1033. To Fill or Not to Fill (25)
时间限制
10 ms
内存限制
65536 kB
代码长度限制
16000 B
判题程序
Standard
作者
ZHANG, Guochuan
With highways available, driving a car from Hangzhou to any other city is easy. But since the tank capacity of a car is limited, we have to find gas stations on the way from time to time. Different gas station may give different price. You are asked to carefully design the cheapest route to go.
Input Specification:
Each input file contains one test case. For each case, the first line contains 4 positive numbers: Cmax (<= 100), the maximum capacity of the tank; D (<=30000), the distance between Hangzhou and the destination city; Davg (<=20), the average distance per unit gas that the car can run; and N (<= 500), the total number of gas stations. Then N lines follow, each contains a pair of non-negative numbers: Pi, the unit gas price, and Di (<=D), the distance between this station and Hangzhou, for i=1,...N. All the numbers in a line are separated by a space.
Output Specification:
For each test case, print the cheapest price in a line, accurate up to 2 decimal places. It is assumed that the tank is empty at the beginning. If it is impossible to reach the destination, print "The maximum travel distance = X" where X is the maximum possible distance the car can run, accurate up to 2 decimal places.
Sample Input 1:
50 1300 12 8
6.00 1250
7.00 600
7.00 150
7.10 0
7.20 200
7.50 400
7.30 1000
6.85 300 Sample Output 1:
749.17 Sample Input 2:
50 1300 12 2
7.10 0
7.00 600 Sample Output 2:
The maximum travel distance = 1200.00 贪心,从一个站点出发,如果能到达油价低于这个站点的站点的话,一定会去第一个。
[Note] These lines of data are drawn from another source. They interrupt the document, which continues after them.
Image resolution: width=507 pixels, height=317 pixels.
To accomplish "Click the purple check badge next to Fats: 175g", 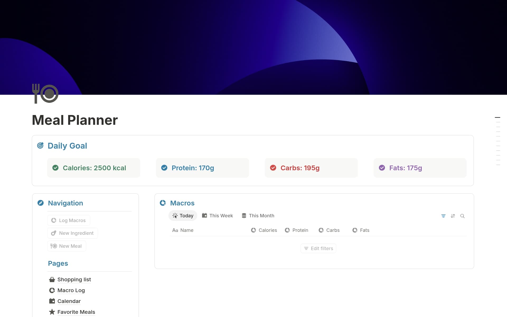I will coord(382,168).

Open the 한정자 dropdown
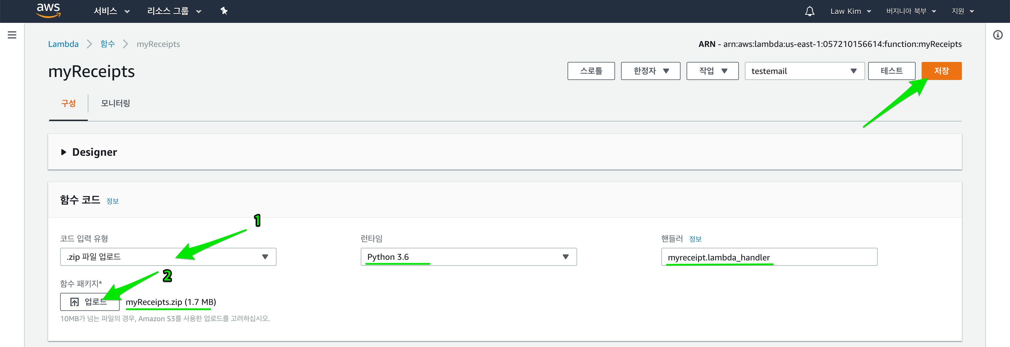(650, 71)
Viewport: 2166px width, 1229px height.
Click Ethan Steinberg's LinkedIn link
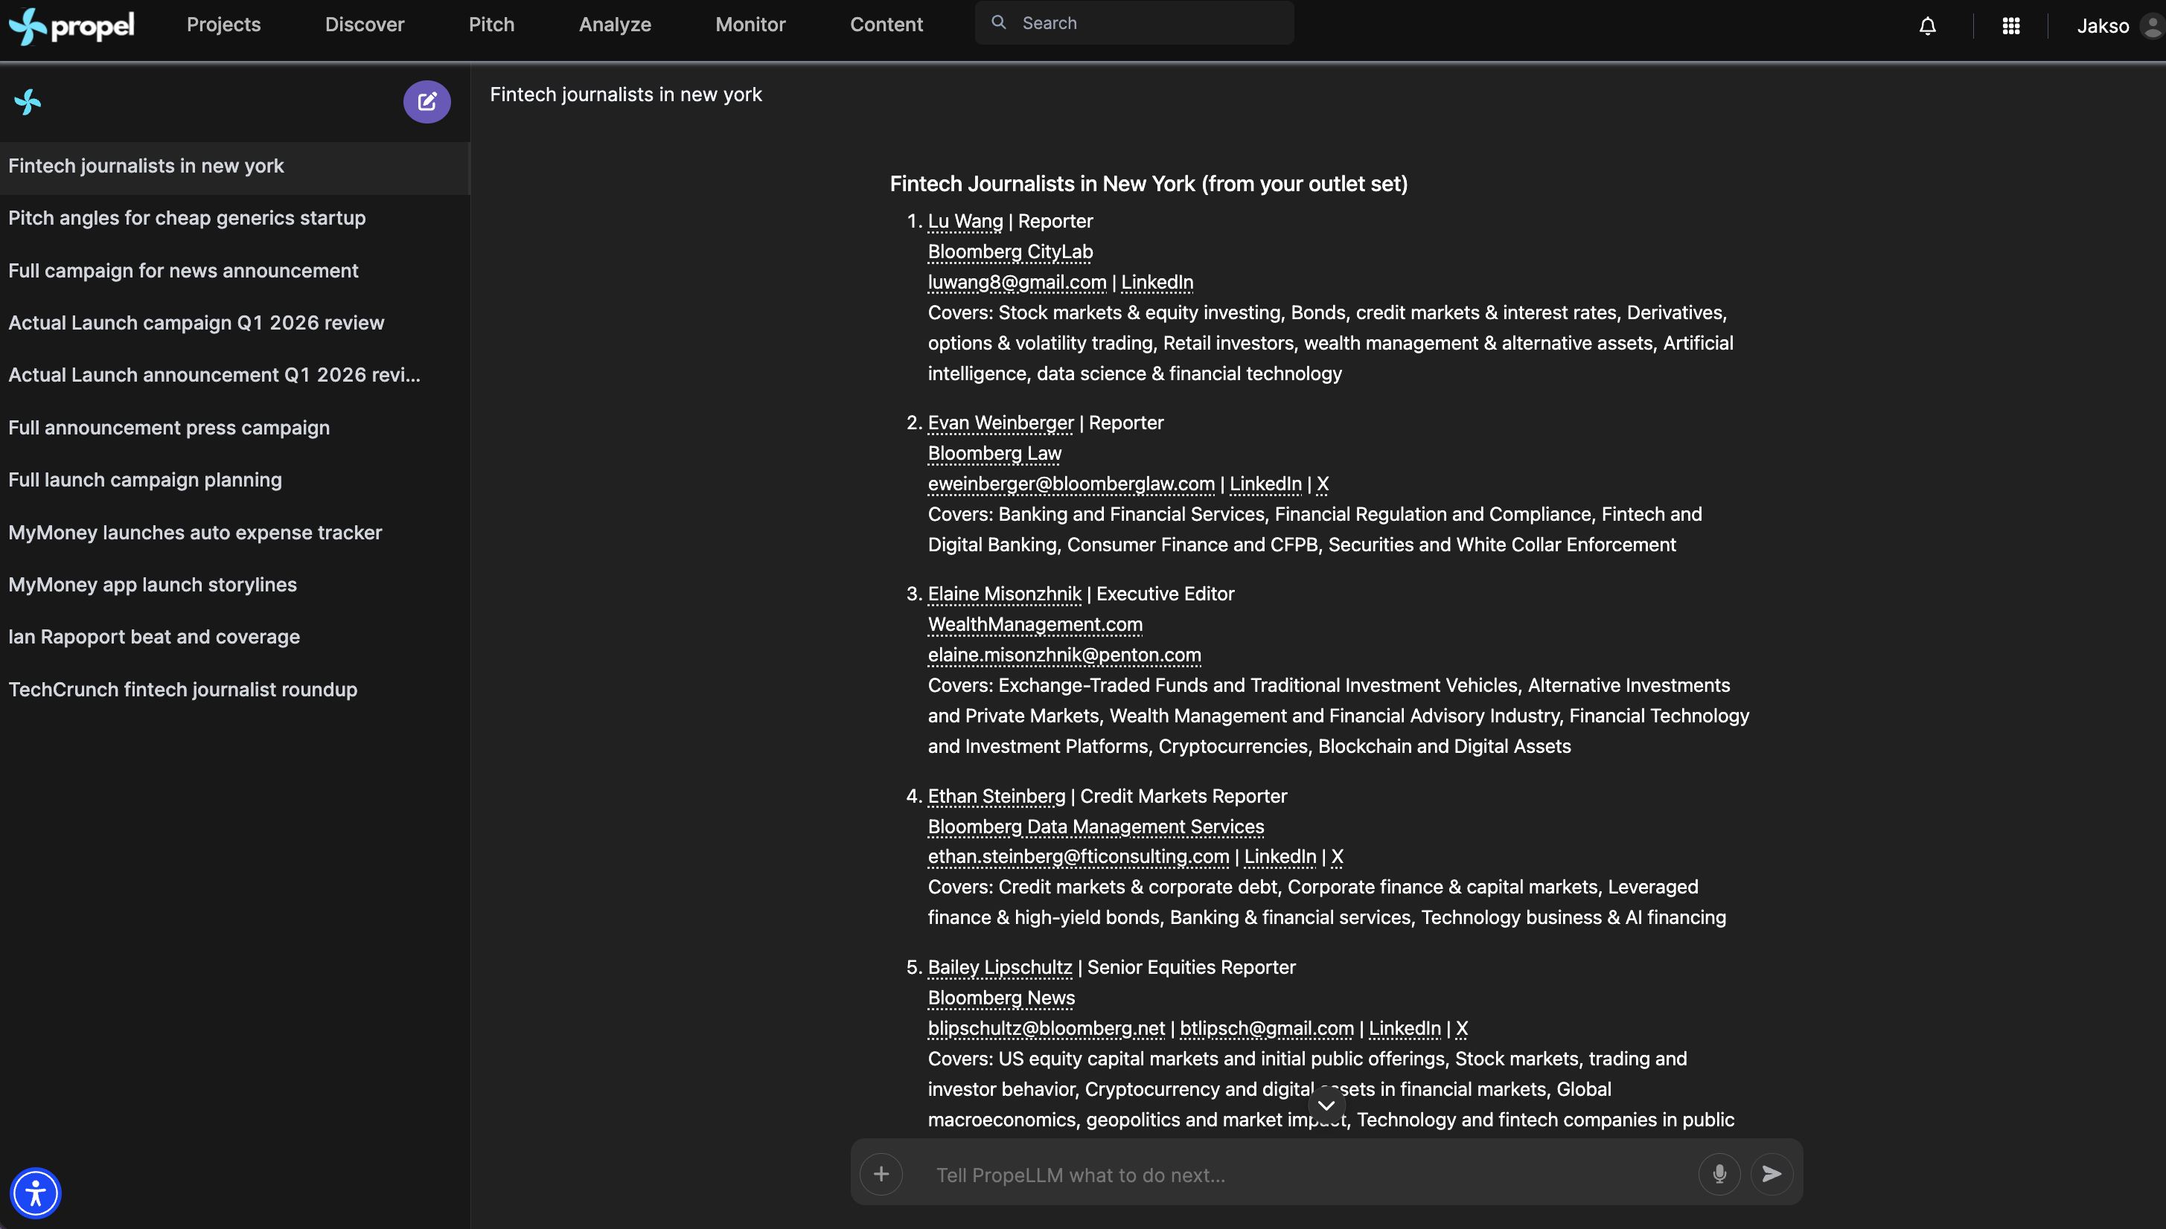(x=1279, y=857)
如果没有,那么在该站点加满油,然后去到能到站点中油价最低的那个。如果还没有,
记录跑的最远的距离。
#include<cstdio>
#include<vector>
#include<map>
#include<queue>
#include<string>
#include<iostream>
#include<cstring>
#include<algorithm>
using namespace std;
typedef long long LL;
const int INF = 0x7FFFFFFF;
const int maxn = 5e2 + 10;
int n;
double C, D, d, maxdis, mincost = INF;
struct point
{
double p, d;
void read(){ scanf("%lf%lf", &p, &d); }
bool operator<(const point&a)const{ return d == a.d ? p < a.p : d < a.d; }
}a[maxn];
void dfs(int x, double cost, double rest)
{
maxdis = max(maxdis, a[x].d + C*d);
int minx = x;
for (int i = x + 1; i < n; i++)
{
if (a[i].d - a[x].d <= C*d)
{
if (a[i].p <= a[x].p) {
double k = (a[i].d - a[x].d) / d;
if (k > rest) dfs(i, cost + (k - rest)*a[x].p, 0);
else dfs(i, cost, rest - k); return;
}
if (minx == x || a[i].p < a[minx].p) minx = i;
}
}
if (a[x].d + C*d >= D)
{
if ((D - a[x].d) / d - rest >= 0)
mincost = min(mincost, cost + ((D - a[x].d) / d - rest)*a[x].p);
}
if (minx > x)
{
double k = (C - rest)*a[x].p;
dfs(minx, cost + k, C - (a[minx].d - a[x].d) / d);
}
}
int main()
{
scanf("%lf%lf%lf%d", &C, &D, &d, &n);
for (int i = 0; i < n; i++) a[i].read();
sort(a, a + n);
if (a[0].d > 0) { printf("The maximum travel distance = 0.00\n"); return 0; }
dfs(0, 0, 0);
if (maxdis < D) printf("The maximum travel distance = %.2lf\n", maxdis);
else printf("%.2lf\n", mincost);
return 0;
}